EXTRACTED TEXT ▸

▬▬▬▬▬▬▬▬▬▬

Projects/posts/2022-04-03-machine-learning-directed-study-report-2/index.qmd

---
title: "Machine Learning Directed Study: Report 2"
description: |
  Advanced processing of 3D meshes using Julia, and data science in Matlab.
description-meta: This report details advanced 3D mesh processing for orbital debris characterization using Julia and MATLAB. It covers data gathering from online 3D models, data preparation using a custom Julia library for efficient property extraction, and characterization using Principal Component Analysis (PCA) and k-means clustering. The report also includes visualizations and discusses next steps for dataset expansion and property derivation.

▬▬▬▬▬▬▬▬▬▬

TO DO ▸
1) According to the header of the orbital debris mesh report, why does data preparation use a custom Julia library?
2) Could you extend the header of the orbital debris mesh report past its final line?

DATA SECTION ▸
▬▬▬▬▬▬▬▬▬▬

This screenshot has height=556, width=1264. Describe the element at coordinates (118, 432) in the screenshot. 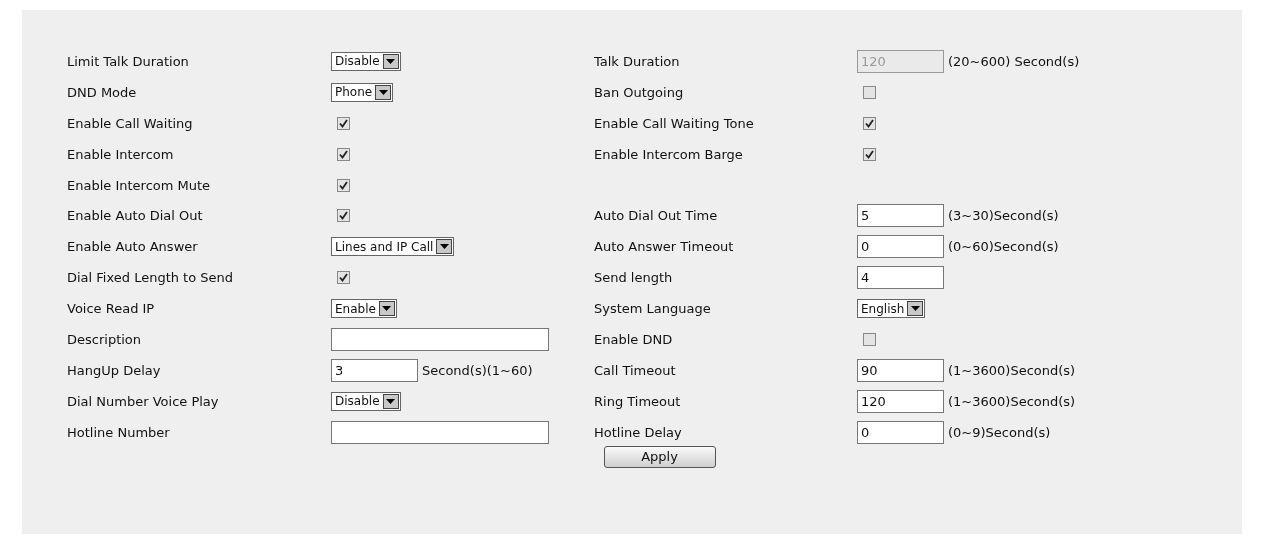

I see `setting-label: Hotline Number` at that location.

▬▬▬▬▬▬▬▬▬▬

ANSWERS FOR EACH ITEM ▸
1) It uses a custom Julia library so that properties can be extracted from the 3D meshes efficiently.

2)
repository_url: https://gitlab.com/orbital-debris-research/directed-study/report-2
date: 2022-04-03
date-modified: 2024-02-29
categories:
  - Matlab
  - Orbital Debris
  - Julia
  - University
  - Code
  - Machine Learning
image: Figures/inertia3d.png
draft: false
---

## Gathering Data

To get started on the project before any scans of the actual debris are made available, I opted to
find 3D models online and process them as if they were data collected by my team. GrabCAD is an
excellent source of high-quality 3D models, and all the models have, at worst, a non-commercial
license making them suitable for this study. The current dataset uses three separate satellite
assemblies found on GrabCAD, below is an example of one of the satellites that was used.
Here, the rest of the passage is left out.